MARYBOROUGH'S Downer EDI rail will maintain 200 wagons on Queensland's trains after a multi-million contract was awarded by the State Government.
Acting Premier Jackie Trad toured the Maryborough facility yesterday and met with workers, some second- and third-generation Downer employees.
The new Queensland Rail contract will result in $1.6 million spent each year for five years, supporting 25 local jobs.
Ms Trad said the Maryborough venture would oversee inspections, repairs and ongoing maintenance for Queensland Rail's wagons that transport vital rail infrastructure items such as sleepers and ballasts.
"Today's announcement will generate local jobs in the Maryborough community and will be a great boost for the local economy," she said.
"Wagons transport key rail infrastructure and it's critical they are maintained to ensure the viability of our state's rail tracks."
Shadowing the Acting Premier, Maryborough MP Bruce Saunders welcomed the announcement and said it would make Maryborough a key rail centre for Queensland.
"The Maryborough Maintenance Centre is not only an important part of the local economy, but also generates $80 million a year for the Queensland economy," he said.
"This new contract recognises the incredible transformation Downer has undertaken to become a leading maintenance facility for our state."
Fraser Coast Mayor Gerard O'Connell joined the delegation touring Downer's depot.
He said the factory had been a key part of the Fraser Coast's history and the contract was a sign of confidence in the workers' experience.
"It's had hundreds and generations of really skilled work people," he said.
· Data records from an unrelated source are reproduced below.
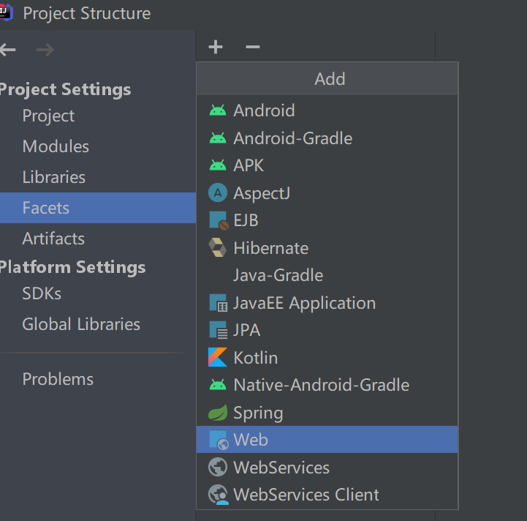Click the Hibernate icon
Image resolution: width=527 pixels, height=521 pixels.
(x=218, y=248)
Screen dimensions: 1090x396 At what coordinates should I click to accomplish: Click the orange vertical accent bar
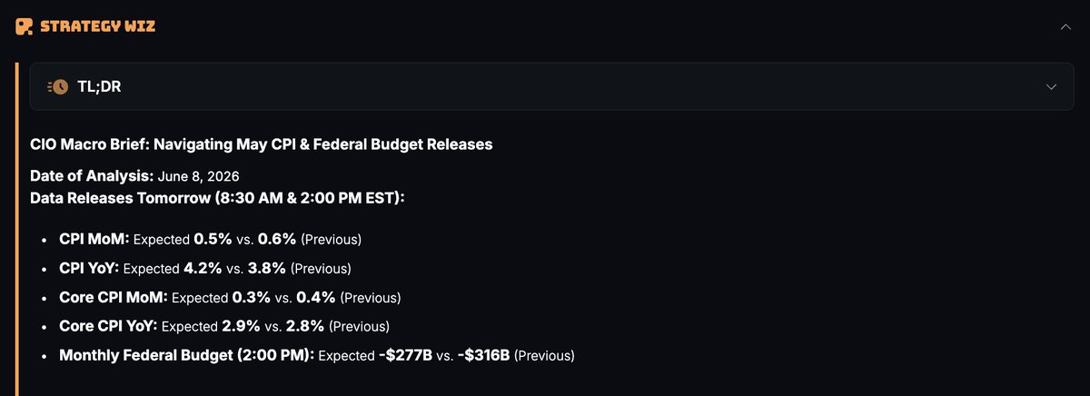[x=17, y=229]
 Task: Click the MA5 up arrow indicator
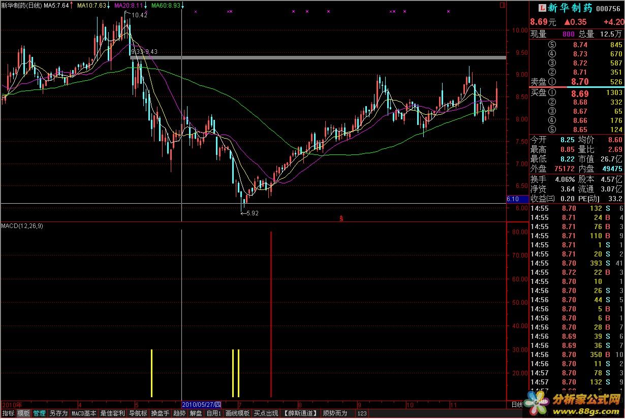pyautogui.click(x=71, y=6)
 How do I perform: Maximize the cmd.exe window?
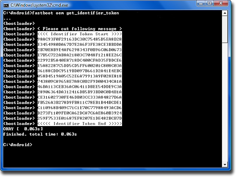(209, 4)
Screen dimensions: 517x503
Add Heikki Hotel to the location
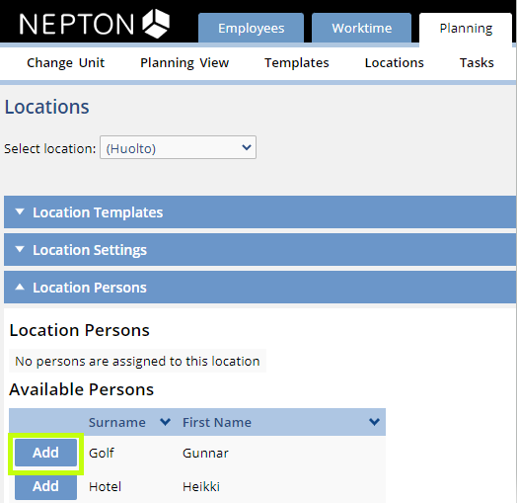click(45, 486)
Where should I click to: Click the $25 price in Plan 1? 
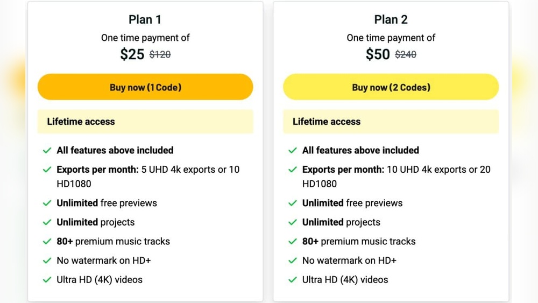[132, 54]
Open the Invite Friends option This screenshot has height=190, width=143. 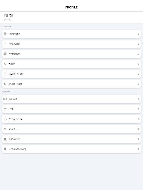click(x=72, y=74)
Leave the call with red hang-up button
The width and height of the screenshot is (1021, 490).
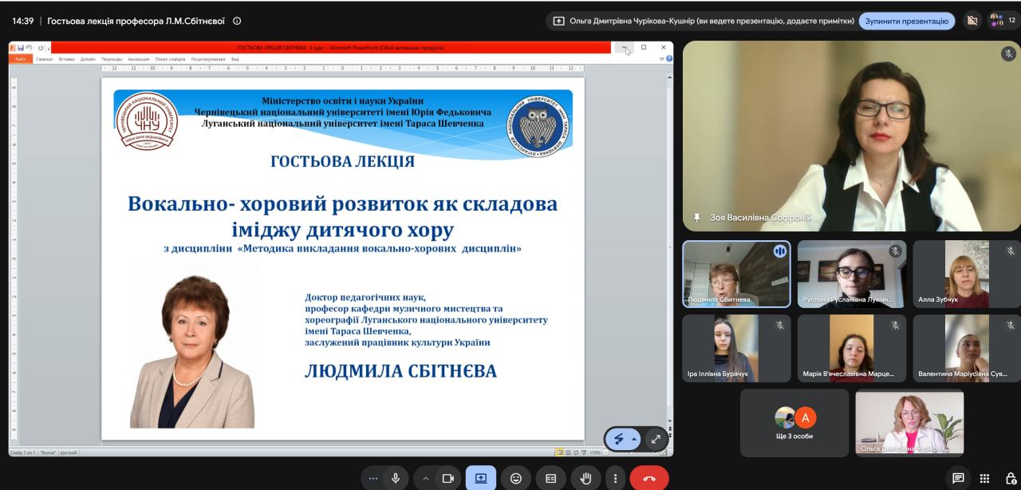pos(649,478)
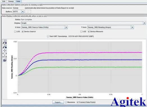Select the first zoom magnifier tool
Image resolution: width=147 pixels, height=107 pixels.
click(4, 42)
"I think it's a huge vote of confidence in the skill set of the workforce and the leadership of Downer."
Downer is working on maintaining passenger trains, overhauling bogies and installing sanding systems.
"Downer is upgrading the Bundaberg and Rockhampton Tilt Trains as part of a mid-life overhaul of two trains, including upgrades to key mechanical, electrical and control components, and internal refurbishments," Ms Trad said.
"These trains ... bring thousands of people to the regions each year, creating jobs and growing local economies."